Democrats push for an auto industry bailout

Congressional Democrats called on the Treasury Department to extend the $700 billion bailouts of banks to include the struggling auto industry. Senate Majority Leader Harry Reid and Speaker of the House Nancy Pelosi wrote to Treasury Secretary Hank Paulson, saying that "We left the meetings convinced that our nation's automobile industry – the heart of our manufacturing sector – and the jobs of tens of thousands of Americans are at risk".

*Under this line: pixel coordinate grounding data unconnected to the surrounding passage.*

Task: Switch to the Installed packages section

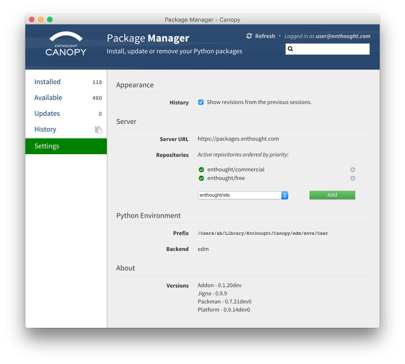Action: click(x=48, y=82)
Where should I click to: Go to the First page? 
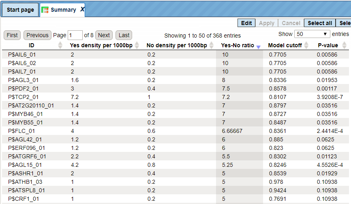(12, 35)
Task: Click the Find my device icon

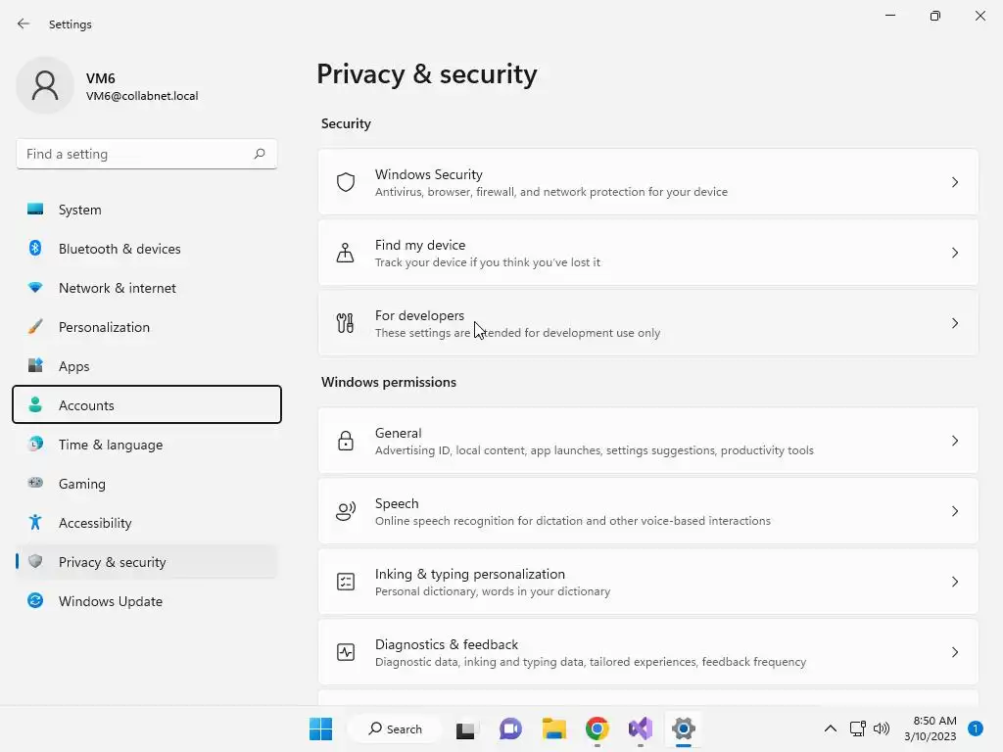Action: [346, 253]
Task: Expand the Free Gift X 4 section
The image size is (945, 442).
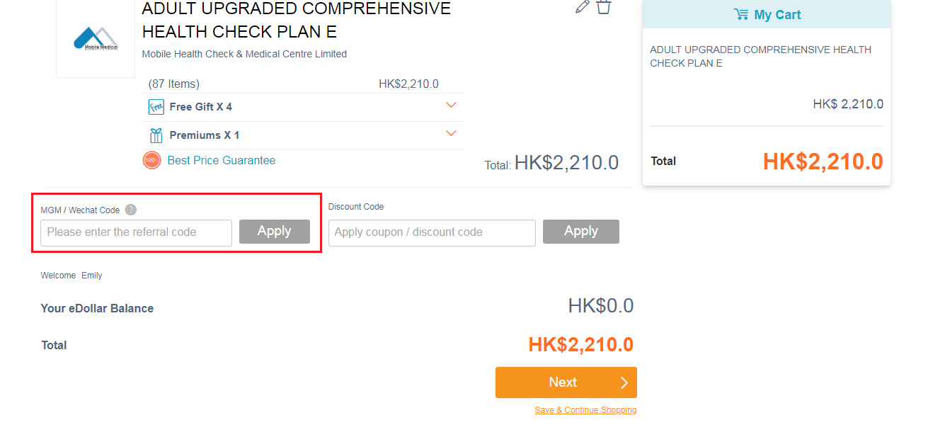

The problem is that using taxpayer money to protect jobs in an industry that has essentially no hope of ever being profitable again is not a good deal. Here's what Time had to say about bailing out the auto industry back in 1979:
The congressional debate will resurrect all the arguments for and against giving federal aid to any company. There is a strong case that such help rewards failure and penalizes success, puts a dull edge on competition, is unfair to an ailing company's competitors and their shareholders, and inexorably leads the Government deeper into private business. Why should a huge company be bailed out, say critics, while thousands of smaller firms suffer bankruptcy every year?
That was when we bailed out Chrysler -- and now, hundreds of millions in bonuses and golden parachutes later, they're baacccccckkkk! And what of the rest of these bozos? General Motors (NYSE: GM) should have seen the writing on the wall a long time ago. Instead, the company continued to pay huge dividends as recently as this summer. As long as the company and the industry at large are being run by people as incompetent as those currently in charge, there is absolutely no way they should be trusted with another nickel of taxpayer money.

On the other hand, the $700 billion bailout of Wall Street pretty much eliminated any principled argument against a bailout of Detroit. But as we were told when we were kids, two travesties don't make sound fiscal policy.